>>>>>

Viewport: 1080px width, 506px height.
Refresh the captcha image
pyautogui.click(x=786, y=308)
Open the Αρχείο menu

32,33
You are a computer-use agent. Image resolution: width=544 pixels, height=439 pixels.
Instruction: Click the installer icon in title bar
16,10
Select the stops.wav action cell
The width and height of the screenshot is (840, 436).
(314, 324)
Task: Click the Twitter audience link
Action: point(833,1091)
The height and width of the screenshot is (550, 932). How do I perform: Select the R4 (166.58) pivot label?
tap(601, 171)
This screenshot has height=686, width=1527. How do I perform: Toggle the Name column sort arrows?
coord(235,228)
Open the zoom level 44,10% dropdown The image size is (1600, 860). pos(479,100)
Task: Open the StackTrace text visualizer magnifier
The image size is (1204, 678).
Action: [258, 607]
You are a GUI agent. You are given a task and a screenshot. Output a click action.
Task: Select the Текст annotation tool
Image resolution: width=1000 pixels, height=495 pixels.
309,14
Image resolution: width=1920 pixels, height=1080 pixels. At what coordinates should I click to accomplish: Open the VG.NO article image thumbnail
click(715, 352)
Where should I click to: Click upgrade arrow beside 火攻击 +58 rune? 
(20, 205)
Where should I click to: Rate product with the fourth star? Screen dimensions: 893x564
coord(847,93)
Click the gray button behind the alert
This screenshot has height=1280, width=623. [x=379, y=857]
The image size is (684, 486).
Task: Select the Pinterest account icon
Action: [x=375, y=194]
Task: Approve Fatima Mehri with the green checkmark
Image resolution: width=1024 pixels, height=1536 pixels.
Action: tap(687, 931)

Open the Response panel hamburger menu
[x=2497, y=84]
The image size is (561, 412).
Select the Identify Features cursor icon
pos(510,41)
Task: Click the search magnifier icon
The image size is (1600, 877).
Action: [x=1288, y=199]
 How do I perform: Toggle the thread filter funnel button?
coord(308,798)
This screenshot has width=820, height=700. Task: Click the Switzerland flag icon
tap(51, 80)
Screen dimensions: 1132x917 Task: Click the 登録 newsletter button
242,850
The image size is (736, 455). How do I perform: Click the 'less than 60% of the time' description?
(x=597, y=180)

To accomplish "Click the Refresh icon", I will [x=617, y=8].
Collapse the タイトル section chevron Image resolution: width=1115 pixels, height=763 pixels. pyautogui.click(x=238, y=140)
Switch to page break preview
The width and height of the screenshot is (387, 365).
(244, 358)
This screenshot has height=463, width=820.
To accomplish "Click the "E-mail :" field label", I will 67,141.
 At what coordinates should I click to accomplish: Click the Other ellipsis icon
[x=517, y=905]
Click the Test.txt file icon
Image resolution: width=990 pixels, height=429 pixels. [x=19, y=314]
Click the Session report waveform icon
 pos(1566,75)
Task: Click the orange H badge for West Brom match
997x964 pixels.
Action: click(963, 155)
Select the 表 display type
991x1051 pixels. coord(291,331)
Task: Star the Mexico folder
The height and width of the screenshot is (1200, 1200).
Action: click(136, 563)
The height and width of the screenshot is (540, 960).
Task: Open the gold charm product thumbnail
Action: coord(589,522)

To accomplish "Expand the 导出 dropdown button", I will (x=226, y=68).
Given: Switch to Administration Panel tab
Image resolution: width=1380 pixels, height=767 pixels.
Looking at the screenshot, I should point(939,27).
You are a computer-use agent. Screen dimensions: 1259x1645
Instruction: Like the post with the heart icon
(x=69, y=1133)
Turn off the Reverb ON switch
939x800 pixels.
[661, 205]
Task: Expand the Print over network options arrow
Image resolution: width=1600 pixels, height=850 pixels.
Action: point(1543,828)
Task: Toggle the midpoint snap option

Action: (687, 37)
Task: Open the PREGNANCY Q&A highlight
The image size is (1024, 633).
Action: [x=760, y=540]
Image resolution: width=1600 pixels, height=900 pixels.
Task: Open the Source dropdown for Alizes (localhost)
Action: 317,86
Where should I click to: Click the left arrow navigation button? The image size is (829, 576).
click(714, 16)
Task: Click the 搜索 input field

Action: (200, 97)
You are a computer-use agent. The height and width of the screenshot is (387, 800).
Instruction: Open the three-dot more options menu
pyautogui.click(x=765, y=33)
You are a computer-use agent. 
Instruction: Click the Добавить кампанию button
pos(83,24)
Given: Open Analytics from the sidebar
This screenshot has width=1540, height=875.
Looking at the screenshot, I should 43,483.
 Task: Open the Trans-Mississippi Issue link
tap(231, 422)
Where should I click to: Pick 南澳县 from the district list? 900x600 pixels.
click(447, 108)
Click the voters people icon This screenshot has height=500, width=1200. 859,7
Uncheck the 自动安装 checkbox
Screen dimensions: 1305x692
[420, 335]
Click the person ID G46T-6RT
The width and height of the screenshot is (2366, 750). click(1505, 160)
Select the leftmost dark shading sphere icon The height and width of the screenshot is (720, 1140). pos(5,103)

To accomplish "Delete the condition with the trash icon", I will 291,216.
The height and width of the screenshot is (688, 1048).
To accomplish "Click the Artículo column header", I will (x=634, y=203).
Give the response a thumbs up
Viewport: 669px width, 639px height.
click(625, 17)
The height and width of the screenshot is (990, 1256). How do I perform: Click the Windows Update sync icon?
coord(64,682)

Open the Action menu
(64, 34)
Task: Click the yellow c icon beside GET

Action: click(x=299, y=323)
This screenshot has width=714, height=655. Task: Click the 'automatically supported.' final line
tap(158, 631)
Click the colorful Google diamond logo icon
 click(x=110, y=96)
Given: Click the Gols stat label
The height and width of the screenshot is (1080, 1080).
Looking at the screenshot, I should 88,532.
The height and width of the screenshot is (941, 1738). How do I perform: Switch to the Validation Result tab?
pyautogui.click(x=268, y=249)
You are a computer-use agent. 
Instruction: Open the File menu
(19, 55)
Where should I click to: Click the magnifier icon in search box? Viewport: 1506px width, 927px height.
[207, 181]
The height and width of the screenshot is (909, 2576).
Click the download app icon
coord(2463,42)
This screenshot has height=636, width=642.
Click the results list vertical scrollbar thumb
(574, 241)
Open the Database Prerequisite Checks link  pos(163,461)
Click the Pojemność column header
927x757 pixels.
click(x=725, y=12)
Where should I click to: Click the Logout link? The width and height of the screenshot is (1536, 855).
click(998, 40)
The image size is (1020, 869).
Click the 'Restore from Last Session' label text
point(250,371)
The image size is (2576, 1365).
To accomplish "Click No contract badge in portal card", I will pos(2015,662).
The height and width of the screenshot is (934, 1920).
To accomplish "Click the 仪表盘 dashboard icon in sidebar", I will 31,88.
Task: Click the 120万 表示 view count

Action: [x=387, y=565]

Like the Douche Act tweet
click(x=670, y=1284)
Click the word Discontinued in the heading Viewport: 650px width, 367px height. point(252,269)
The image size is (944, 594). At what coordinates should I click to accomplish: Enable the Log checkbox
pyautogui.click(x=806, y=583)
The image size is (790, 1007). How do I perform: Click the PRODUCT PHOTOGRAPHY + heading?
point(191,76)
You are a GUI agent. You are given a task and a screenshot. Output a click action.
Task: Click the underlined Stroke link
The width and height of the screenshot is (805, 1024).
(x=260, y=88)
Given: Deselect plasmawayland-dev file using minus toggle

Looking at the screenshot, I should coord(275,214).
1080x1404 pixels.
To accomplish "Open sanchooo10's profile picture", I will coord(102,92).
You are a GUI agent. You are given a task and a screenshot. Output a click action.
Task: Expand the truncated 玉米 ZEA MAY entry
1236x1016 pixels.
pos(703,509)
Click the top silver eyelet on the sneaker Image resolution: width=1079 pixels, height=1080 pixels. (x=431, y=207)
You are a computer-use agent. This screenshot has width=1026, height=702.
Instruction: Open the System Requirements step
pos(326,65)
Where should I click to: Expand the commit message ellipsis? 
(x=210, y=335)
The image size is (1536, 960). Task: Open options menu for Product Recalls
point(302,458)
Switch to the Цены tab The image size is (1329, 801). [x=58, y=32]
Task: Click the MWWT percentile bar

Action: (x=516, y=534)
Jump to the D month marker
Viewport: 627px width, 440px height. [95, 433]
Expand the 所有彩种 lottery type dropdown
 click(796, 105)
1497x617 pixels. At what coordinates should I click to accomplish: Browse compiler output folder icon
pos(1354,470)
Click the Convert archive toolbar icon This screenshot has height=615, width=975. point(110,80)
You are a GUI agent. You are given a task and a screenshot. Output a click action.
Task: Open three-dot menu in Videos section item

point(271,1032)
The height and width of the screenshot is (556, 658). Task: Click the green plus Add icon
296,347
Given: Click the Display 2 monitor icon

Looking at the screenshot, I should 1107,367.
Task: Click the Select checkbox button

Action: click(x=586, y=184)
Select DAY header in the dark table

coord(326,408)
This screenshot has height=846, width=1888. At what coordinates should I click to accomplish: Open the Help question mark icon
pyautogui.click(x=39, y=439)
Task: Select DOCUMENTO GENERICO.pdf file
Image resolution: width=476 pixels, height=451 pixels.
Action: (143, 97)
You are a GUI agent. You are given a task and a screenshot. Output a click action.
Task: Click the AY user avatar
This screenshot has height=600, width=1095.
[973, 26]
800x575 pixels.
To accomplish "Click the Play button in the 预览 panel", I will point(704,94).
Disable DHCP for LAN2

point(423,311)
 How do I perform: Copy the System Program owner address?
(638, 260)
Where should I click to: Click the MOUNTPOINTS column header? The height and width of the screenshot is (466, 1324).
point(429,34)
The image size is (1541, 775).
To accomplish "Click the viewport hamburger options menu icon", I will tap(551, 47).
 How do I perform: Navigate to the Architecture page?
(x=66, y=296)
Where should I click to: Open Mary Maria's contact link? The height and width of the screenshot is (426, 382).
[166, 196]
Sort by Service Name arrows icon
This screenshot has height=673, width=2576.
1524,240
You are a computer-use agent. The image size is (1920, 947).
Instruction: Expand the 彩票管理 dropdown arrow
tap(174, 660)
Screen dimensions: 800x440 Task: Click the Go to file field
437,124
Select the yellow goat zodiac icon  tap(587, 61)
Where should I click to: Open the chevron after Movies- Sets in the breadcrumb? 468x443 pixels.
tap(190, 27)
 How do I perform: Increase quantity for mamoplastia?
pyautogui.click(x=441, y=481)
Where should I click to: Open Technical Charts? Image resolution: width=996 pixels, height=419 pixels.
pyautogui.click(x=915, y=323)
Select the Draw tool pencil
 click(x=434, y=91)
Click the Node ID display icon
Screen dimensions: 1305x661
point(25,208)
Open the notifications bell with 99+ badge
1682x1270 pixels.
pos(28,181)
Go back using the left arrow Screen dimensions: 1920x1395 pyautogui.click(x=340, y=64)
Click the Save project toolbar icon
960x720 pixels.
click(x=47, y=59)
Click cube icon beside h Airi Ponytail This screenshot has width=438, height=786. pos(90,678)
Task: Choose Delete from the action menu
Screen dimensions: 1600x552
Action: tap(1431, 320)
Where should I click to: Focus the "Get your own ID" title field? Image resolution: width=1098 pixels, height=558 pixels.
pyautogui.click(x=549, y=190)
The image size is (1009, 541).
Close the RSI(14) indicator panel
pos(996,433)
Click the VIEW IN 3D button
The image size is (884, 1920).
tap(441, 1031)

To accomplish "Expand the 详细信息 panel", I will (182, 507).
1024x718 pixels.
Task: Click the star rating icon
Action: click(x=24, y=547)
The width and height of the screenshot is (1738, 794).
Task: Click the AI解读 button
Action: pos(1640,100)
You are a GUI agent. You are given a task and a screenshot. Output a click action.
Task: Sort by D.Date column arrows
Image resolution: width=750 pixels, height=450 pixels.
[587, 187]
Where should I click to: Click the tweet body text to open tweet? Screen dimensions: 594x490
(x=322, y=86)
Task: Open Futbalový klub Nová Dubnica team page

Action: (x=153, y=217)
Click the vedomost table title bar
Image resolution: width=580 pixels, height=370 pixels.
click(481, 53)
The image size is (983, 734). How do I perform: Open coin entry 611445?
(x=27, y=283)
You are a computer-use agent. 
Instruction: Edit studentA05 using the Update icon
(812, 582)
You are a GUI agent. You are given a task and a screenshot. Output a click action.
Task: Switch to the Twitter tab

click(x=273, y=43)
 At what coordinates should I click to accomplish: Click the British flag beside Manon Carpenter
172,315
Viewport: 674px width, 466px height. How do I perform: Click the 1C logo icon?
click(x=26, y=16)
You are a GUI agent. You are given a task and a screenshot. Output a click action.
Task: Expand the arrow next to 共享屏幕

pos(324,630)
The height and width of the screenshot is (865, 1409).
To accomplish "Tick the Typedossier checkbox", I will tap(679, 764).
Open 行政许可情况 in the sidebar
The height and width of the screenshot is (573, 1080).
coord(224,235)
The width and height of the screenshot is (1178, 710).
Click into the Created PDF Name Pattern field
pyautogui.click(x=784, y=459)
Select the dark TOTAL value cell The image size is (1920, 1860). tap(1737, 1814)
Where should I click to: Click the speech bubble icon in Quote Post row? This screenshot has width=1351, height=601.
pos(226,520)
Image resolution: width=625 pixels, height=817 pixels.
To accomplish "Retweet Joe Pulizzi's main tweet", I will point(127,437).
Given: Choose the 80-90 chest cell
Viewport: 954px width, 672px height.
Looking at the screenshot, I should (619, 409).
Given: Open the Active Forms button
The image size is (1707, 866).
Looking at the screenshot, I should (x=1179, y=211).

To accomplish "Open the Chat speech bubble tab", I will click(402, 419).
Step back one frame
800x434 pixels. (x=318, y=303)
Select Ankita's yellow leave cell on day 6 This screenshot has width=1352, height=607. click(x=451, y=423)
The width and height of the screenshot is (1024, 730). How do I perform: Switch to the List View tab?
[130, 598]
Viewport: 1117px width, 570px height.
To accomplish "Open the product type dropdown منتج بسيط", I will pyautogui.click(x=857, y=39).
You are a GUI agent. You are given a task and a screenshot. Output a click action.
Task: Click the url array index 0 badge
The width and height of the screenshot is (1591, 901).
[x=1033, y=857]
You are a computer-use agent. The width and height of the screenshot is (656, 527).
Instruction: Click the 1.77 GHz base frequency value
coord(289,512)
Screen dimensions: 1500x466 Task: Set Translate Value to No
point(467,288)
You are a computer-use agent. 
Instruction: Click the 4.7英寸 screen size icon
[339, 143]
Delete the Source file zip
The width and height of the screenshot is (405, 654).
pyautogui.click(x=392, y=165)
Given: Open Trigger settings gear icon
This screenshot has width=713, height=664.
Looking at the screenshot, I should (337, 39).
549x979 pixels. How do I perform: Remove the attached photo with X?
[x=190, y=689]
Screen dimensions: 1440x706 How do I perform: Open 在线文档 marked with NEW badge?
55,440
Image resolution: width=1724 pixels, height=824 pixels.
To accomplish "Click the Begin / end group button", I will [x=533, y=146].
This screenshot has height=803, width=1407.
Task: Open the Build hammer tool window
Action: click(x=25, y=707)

<<<<<

Task description: Every line above that holds the word "Choose" needs to be copied.

Answer space:
Task: Choose Delete from the action menu
Given: Choose the 80-90 chest cell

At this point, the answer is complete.